Siddiqi enrolled in the January Term course, called Transcultural Views of Rehab Medicine, with the help of financial support from the Niebuhr Center. She was one of 15 Elmhurst students enrolled in the course, which is offered through the Upper Midwest Association for Intercultural Education (UMAIE), a consortium of colleges that pool resources to offer expanded opportunities to study abroad. The course examines the ways in which Western medicine and traditional Chinese medicine are practiced in hospitals, clinics and medical schools in China. The students visited clinical sites in Beijing, Shanghai and Hangzhou and met with physicians and practitioners there.
“The course description really caught my eye,” Saddiqi said. “It made me want to learn more about traditional Chinese medicine and see the way a different system works.”
Some of Saddiqi’s classmates got an up-close experience with traditional interventions like cupping, in which localized suction is used to mobilize blood flow and promote healing. Saddiqi said that a few students suffering from common colds volunteered to be treated with cupping therapy. They reported that their symptoms seemed to improve after the treatment.
Saddiqi said that she was most impressed with traditional Chinese medicine’s emphasis on preventing illness.
“What I learned on this trip helps me to appreciate our bodies as God’s creation that he entrusted to us. They have to be taken care of,” she said. “It really reinforced that this is what I want to do.”
The trip was a cultural education for Saddiqi, as well as a medical one. She tried her hand at bargaining with street merchants in Shanghai, felt like a celebrity as locals snapped photos of the visiting Americans at the Great Wall, and took her first ride on a subway in Beijing.

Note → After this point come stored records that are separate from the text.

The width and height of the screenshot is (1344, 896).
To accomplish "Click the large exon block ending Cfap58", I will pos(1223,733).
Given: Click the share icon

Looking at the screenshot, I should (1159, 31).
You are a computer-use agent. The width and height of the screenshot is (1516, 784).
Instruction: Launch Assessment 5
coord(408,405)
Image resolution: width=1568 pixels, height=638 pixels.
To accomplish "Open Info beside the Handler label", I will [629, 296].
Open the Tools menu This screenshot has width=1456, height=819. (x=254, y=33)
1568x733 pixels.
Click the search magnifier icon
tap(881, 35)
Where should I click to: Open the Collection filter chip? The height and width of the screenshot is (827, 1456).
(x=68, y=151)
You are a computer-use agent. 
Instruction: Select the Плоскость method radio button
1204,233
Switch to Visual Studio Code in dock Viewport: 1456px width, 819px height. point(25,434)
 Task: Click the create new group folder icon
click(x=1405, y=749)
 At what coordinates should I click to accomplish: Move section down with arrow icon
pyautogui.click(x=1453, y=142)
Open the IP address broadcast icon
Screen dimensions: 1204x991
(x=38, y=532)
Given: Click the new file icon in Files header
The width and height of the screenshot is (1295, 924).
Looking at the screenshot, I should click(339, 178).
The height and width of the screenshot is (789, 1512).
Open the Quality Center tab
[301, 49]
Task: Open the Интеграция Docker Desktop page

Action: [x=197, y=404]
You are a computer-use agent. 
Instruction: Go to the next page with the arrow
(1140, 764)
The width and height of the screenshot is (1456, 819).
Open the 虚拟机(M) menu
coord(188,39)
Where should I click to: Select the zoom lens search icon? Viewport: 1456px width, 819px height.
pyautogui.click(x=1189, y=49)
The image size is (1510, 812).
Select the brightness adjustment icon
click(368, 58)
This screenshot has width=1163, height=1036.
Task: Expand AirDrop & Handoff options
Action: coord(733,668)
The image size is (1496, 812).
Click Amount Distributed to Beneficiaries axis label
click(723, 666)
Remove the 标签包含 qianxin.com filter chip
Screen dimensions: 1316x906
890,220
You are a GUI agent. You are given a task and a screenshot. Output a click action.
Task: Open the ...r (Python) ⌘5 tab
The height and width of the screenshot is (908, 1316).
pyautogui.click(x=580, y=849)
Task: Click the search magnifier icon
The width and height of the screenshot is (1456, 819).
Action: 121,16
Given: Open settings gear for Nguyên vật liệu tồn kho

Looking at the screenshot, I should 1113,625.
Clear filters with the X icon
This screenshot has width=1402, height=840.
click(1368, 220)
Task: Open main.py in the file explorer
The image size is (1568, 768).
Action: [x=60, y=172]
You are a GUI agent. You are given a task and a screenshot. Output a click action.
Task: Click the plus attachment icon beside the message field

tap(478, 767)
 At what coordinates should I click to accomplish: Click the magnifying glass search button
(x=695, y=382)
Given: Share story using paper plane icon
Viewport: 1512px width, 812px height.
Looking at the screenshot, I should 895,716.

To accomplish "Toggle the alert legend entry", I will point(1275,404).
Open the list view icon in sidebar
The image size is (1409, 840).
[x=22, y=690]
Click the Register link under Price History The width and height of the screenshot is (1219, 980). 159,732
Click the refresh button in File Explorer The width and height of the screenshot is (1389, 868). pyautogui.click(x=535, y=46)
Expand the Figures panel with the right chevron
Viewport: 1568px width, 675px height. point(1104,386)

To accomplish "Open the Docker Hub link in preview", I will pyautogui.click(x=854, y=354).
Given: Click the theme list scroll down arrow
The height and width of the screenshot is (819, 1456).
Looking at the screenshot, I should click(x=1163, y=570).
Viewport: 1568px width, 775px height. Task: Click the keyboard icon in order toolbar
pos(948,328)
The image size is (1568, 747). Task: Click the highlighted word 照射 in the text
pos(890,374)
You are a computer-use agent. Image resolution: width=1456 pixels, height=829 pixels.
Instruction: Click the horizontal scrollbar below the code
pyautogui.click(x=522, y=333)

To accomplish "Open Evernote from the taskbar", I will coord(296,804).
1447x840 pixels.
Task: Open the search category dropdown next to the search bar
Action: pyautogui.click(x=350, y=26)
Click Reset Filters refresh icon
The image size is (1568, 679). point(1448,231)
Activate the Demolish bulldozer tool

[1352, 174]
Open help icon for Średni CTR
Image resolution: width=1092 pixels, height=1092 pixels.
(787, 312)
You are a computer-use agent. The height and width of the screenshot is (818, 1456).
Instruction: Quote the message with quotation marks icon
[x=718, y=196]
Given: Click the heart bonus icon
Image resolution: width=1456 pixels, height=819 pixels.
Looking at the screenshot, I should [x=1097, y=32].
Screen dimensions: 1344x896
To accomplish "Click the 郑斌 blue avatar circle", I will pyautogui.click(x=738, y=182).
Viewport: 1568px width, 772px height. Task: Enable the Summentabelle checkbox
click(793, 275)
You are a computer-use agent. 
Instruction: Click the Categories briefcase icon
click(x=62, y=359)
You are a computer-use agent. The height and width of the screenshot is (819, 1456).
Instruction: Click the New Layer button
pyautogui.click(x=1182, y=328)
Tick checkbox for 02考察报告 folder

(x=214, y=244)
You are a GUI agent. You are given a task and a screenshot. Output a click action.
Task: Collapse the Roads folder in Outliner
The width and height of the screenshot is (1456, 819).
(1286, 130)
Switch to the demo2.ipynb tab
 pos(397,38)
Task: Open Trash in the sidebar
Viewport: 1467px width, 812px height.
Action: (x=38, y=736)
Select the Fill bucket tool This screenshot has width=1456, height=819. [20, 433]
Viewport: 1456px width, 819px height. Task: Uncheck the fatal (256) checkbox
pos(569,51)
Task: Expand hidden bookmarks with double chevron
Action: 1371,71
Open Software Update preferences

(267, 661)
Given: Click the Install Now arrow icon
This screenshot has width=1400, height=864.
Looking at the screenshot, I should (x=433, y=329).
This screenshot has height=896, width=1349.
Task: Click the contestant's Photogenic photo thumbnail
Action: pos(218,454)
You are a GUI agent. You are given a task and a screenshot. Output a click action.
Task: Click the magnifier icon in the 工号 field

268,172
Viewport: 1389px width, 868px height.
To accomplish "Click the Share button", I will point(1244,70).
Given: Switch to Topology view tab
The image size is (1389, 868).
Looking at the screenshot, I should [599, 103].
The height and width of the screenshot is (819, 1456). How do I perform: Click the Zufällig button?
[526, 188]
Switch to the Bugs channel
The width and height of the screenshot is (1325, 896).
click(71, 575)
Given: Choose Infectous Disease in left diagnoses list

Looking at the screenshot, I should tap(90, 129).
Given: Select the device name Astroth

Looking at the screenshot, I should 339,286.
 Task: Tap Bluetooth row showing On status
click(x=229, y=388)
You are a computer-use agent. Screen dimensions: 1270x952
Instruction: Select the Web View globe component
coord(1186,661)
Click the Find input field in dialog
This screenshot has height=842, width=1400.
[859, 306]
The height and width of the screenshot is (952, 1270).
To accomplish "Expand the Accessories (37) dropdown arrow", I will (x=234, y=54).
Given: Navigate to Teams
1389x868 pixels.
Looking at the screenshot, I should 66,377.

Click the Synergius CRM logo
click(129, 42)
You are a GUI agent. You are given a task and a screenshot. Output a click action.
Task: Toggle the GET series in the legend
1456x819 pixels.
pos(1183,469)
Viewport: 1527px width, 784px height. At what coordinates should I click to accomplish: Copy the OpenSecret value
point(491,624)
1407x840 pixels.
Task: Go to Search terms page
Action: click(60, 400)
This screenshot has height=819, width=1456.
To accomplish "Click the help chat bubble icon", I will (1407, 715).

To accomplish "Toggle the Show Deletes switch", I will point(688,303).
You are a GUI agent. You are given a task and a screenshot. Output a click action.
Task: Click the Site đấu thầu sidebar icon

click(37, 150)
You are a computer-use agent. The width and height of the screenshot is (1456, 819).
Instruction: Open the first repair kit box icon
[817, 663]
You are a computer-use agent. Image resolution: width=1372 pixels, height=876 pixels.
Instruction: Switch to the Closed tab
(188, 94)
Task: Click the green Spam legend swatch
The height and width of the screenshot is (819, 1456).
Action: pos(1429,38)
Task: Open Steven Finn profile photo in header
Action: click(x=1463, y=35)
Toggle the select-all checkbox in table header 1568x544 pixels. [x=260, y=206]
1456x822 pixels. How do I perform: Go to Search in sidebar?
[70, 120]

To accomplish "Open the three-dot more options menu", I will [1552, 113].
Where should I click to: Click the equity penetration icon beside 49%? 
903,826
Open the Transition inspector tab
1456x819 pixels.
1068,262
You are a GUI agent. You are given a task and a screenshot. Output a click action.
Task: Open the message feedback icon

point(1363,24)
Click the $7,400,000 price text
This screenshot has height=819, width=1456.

“It was all a big leap for me. I hadn’t really traveled on my own before,” she said. “Now I want to go back. There was something about the experience that made me feel really independent.”
She credited the Niebuhr Center with preparing her for her trip and for offering financial and organizational support.
Saddiqi’s advice for students considering travel abroad is clear.
“Go for it. It may reinforce the things you’re interested in, or you may find that you’re totally turned off,” she said. “Either way, you’ve learned something. You’re seeing who you are by getting outside your comfort zone.”